PAGE TEXT =
Last November we saw Britain’s first ‘Bio-Bus’, powered entirely by biomethane gas (produced from human and food waste), take to the streets between Bath and Bristol, trialling an innovative scheme to provide a sustainable fuel source for public transport. This recent innovation is just one example of how biofuels and biowaste are providing sustainable and low-cost solutions to our energy says Samarthia Thankappan from the Environment Department at York.
“The transport sector is a significant contributor for greenhouse gas emissions.” Samarthia, whose research focuses on sustainability in the automotive sector, explains: “Although cars now have reduced pollution levels, the fossil fuels they burn emit as much carbon dioxide as they did 100 years ago. With the world’s population projected to reach 8.6 billion in the next two decades, global energy consumption is also projected to grow significantly.

DATA SECTION =

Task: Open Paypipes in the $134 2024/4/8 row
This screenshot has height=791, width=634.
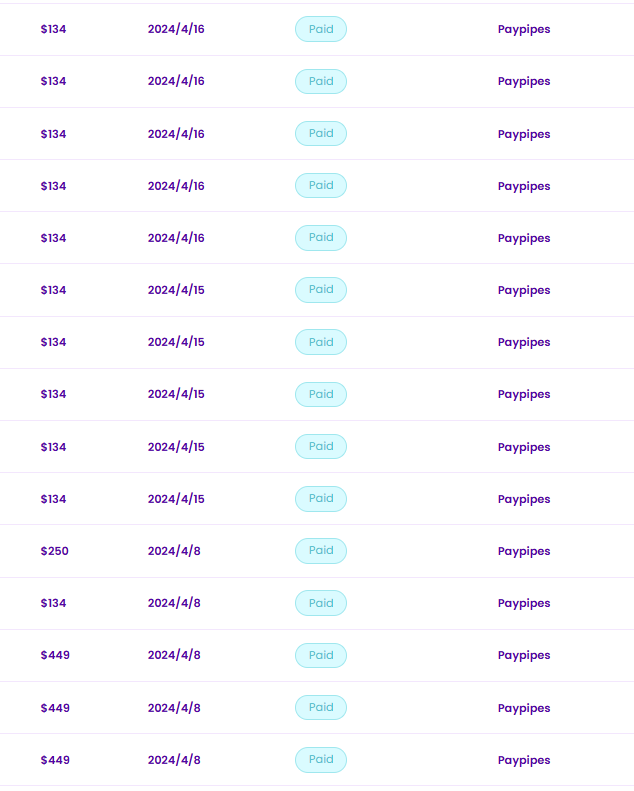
==
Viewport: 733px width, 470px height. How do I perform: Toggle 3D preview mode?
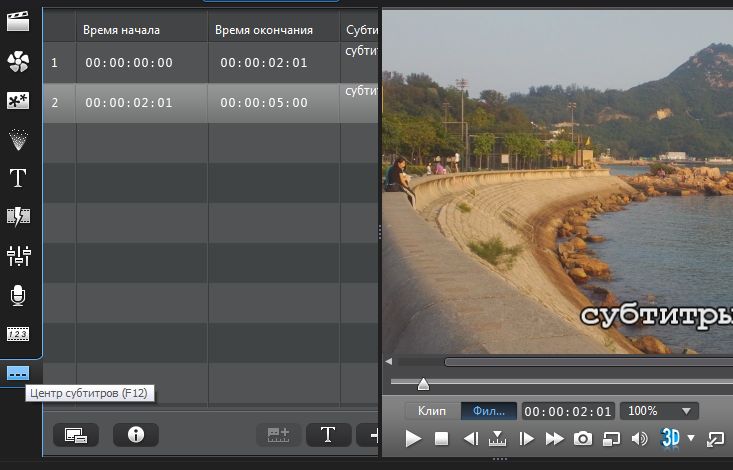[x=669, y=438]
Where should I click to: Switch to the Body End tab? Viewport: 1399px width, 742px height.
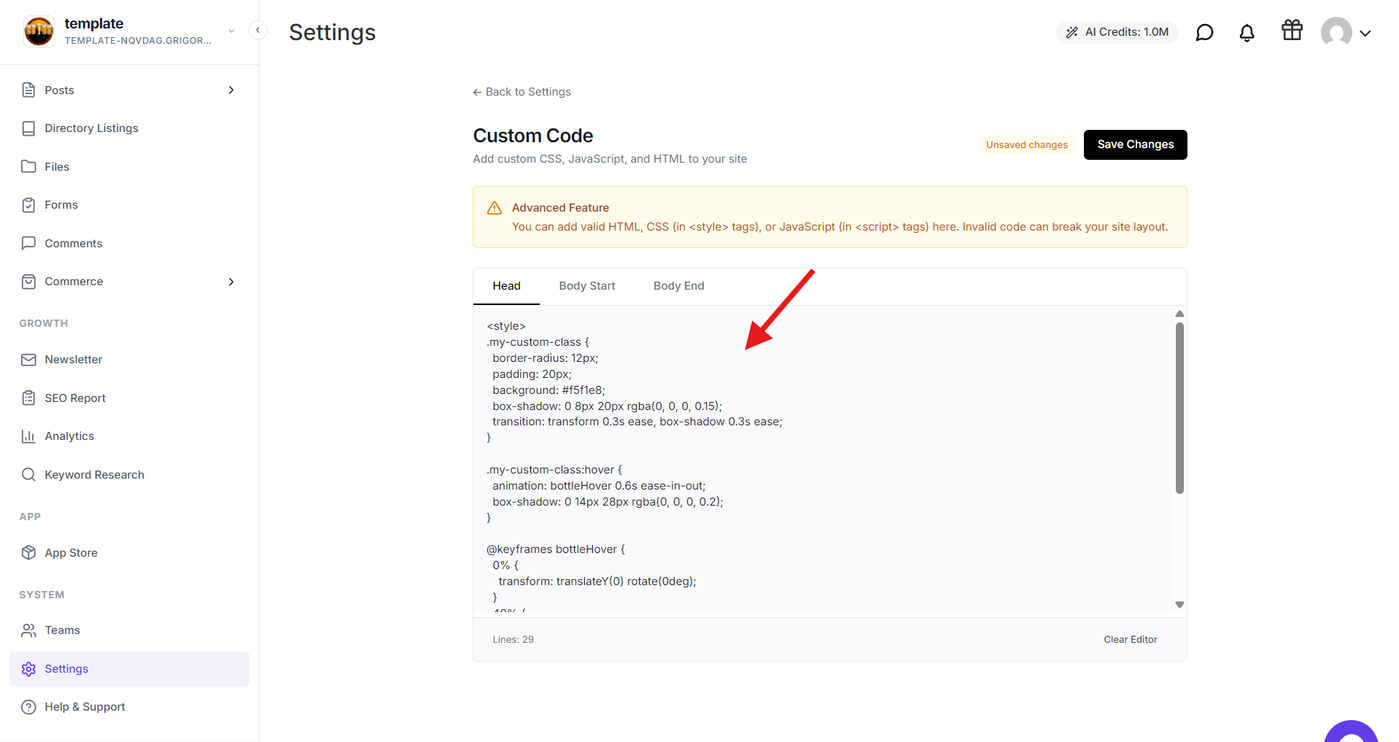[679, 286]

EXERCISES =
**a.** In the biofuels text, what fuel powered Britain's first "Bio-Bus"?
**b.** Return everything in the biofuels text from "Last November we" down to "Department at York.", copied word for word.

EXERCISE RESULTS =
**a.** Biomethane gas, produced from human and food waste.

**b.**
Last November we saw Britain’s first ‘Bio-Bus’, powered entirely by biomethane gas (produced from human and food waste), take to the streets between Bath and Bristol, trialling an innovative scheme to provide a sustainable fuel source for public transport. This recent innovation is just one example of how biofuels and biowaste are providing sustainable and low-cost solutions to our energy says Samarthia Thankappan from the Environment Department at York.